Task directions: Go through each line of the records below and count those with the word "agent". Give only the count.

Exercise materials:
▬▬▬▬▬▬
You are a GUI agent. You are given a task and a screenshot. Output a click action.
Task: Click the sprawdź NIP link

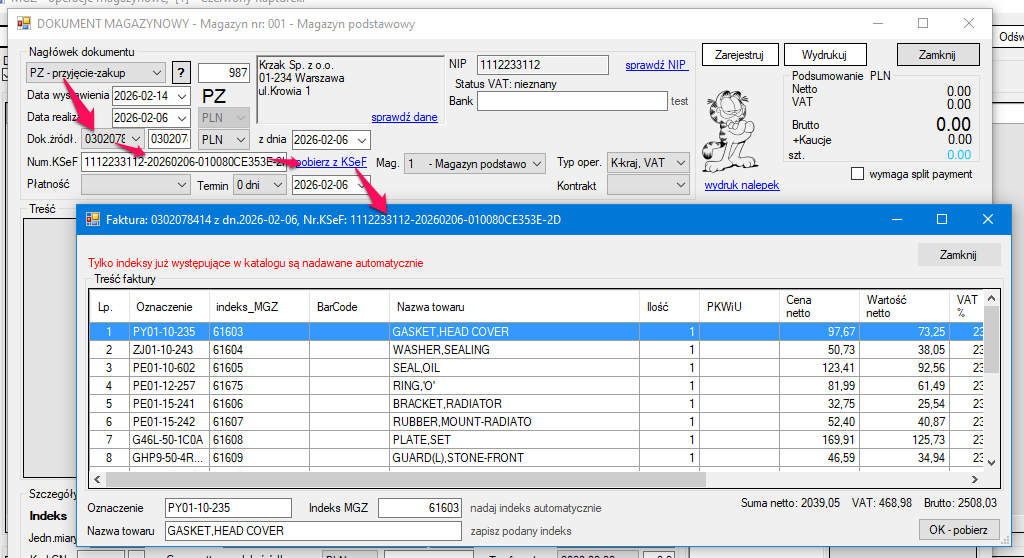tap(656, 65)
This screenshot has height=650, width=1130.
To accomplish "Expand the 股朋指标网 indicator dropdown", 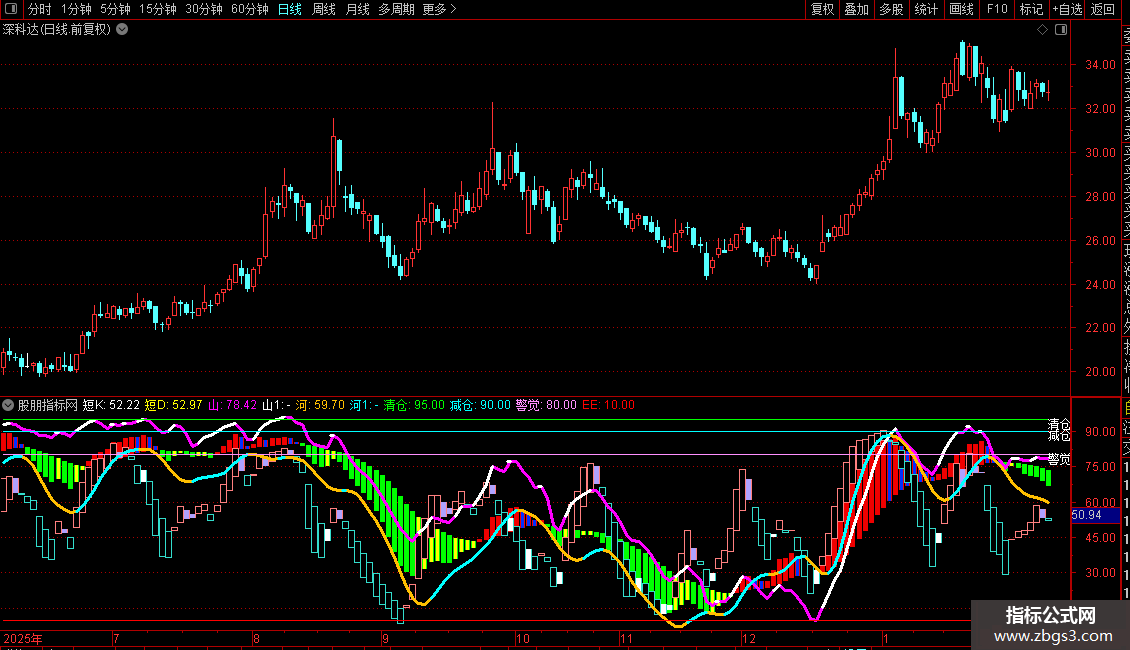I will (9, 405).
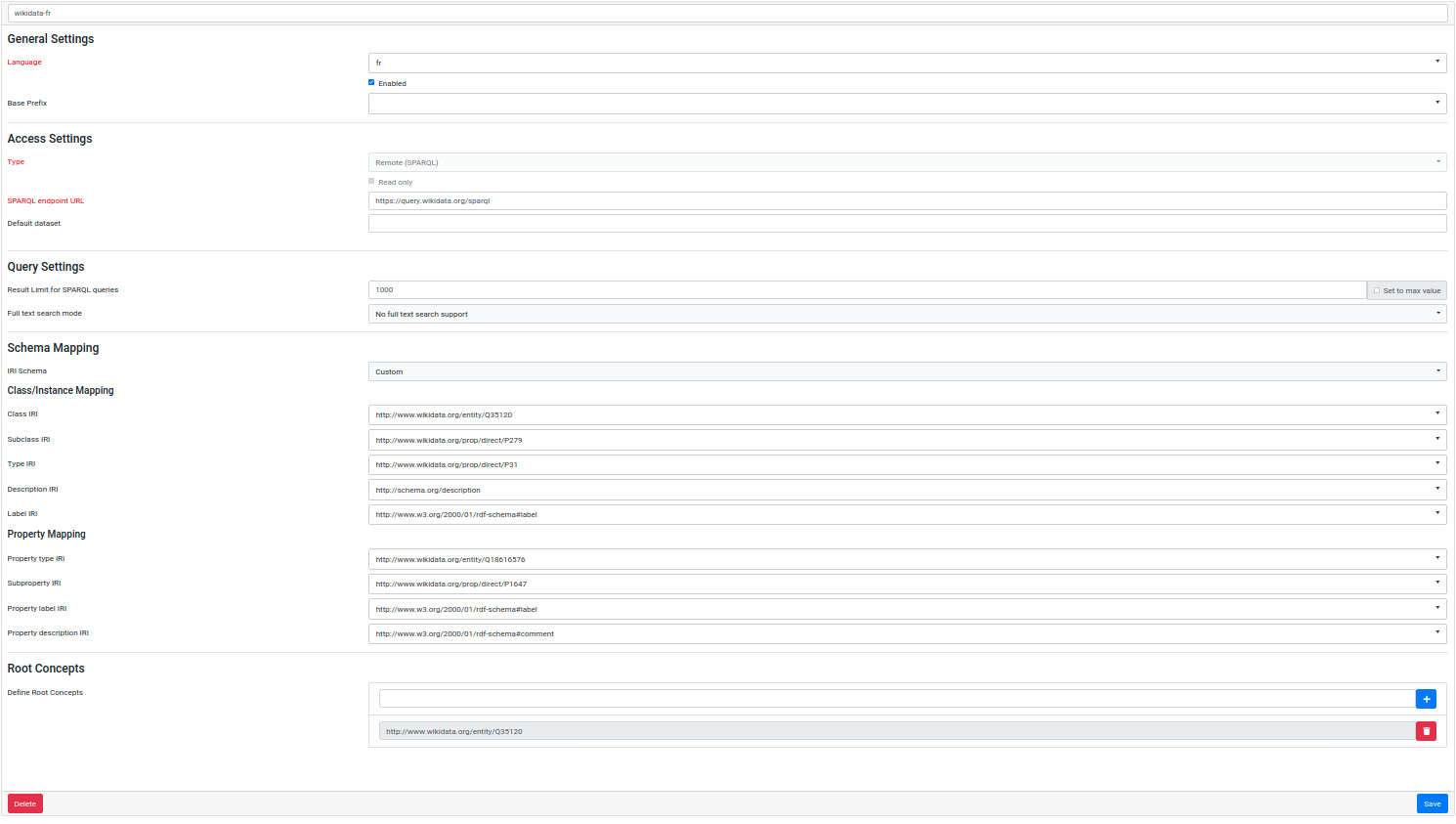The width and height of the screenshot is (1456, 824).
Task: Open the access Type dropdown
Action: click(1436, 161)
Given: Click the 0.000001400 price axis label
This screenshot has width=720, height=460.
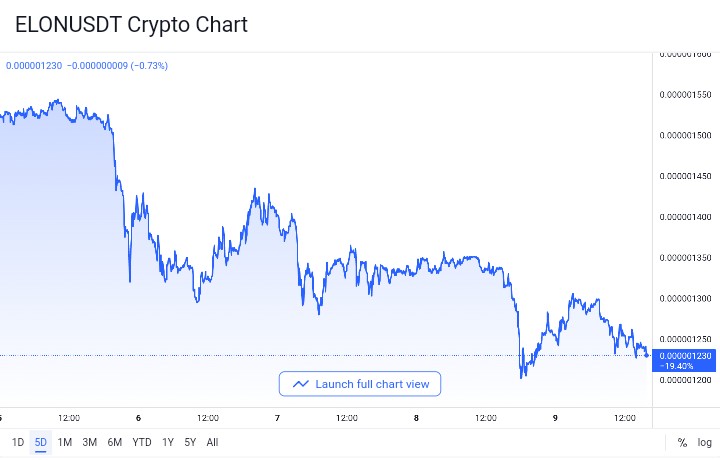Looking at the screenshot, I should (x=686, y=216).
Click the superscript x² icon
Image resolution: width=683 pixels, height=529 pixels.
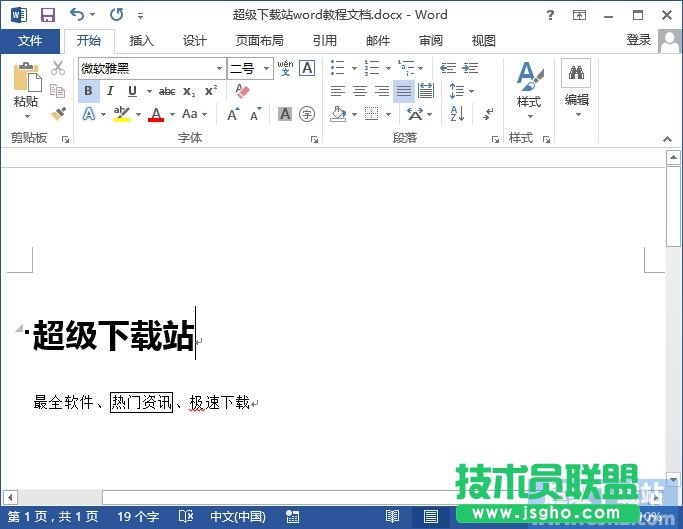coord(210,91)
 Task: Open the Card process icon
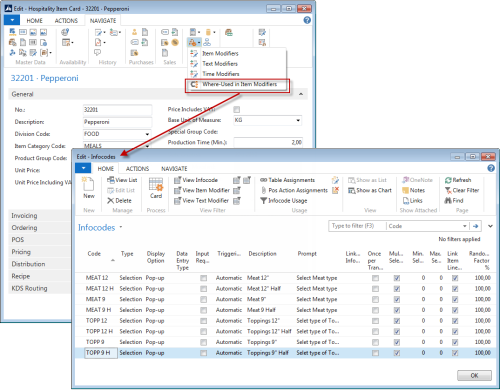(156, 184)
▬▬▬▬▬▬
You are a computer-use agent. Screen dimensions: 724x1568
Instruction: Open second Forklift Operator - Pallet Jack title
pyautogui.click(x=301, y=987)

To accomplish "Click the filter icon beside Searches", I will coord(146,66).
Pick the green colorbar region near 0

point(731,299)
▬▬▬▬▬▬
Solution for this problem: 2